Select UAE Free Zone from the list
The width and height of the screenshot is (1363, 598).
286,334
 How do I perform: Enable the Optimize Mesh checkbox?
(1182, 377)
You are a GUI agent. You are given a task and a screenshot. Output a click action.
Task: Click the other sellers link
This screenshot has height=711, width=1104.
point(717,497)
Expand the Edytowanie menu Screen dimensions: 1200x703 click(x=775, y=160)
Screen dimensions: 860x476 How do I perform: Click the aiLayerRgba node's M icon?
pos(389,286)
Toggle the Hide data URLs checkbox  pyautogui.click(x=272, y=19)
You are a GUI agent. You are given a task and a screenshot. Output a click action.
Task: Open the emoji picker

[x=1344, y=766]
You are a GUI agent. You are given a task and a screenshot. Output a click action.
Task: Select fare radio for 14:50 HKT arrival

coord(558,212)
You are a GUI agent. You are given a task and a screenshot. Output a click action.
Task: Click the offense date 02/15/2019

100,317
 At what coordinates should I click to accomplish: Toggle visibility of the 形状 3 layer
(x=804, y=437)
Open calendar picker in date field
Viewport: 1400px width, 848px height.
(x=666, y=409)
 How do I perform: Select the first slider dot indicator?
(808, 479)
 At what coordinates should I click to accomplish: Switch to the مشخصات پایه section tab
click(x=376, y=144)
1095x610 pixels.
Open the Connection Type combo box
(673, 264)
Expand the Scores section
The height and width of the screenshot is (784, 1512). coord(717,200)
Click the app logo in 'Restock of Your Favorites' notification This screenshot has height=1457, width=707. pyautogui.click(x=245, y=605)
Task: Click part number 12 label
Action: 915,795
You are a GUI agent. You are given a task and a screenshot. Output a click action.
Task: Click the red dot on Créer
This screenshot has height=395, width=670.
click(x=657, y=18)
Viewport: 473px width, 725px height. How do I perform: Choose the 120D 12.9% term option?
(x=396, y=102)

# What the task asks
Pull out every line from the one with "Task: Click the offense date 02/15/2019" to the end of the listing, and output only those.

# Reply to the task
Task: Click the offense date 02/15/2019

100,317
 At what coordinates should I click to accomplish: Toggle visibility of the 形状 3 layer
(x=804, y=437)
Open calendar picker in date field
Viewport: 1400px width, 848px height.
(x=666, y=409)
 How do I perform: Select the first slider dot indicator?
(808, 479)
 At what coordinates should I click to accomplish: Switch to the مشخصات پایه section tab
click(x=376, y=144)
1095x610 pixels.
Open the Connection Type combo box
(673, 264)
Expand the Scores section
The height and width of the screenshot is (784, 1512). coord(717,200)
Click the app logo in 'Restock of Your Favorites' notification This screenshot has height=1457, width=707. pyautogui.click(x=245, y=605)
Task: Click part number 12 label
Action: 915,795
You are a GUI agent. You are given a task and a screenshot. Output a click action.
Task: Click the red dot on Créer
This screenshot has height=395, width=670.
click(x=657, y=18)
Viewport: 473px width, 725px height. How do I perform: Choose the 120D 12.9% term option?
(x=396, y=102)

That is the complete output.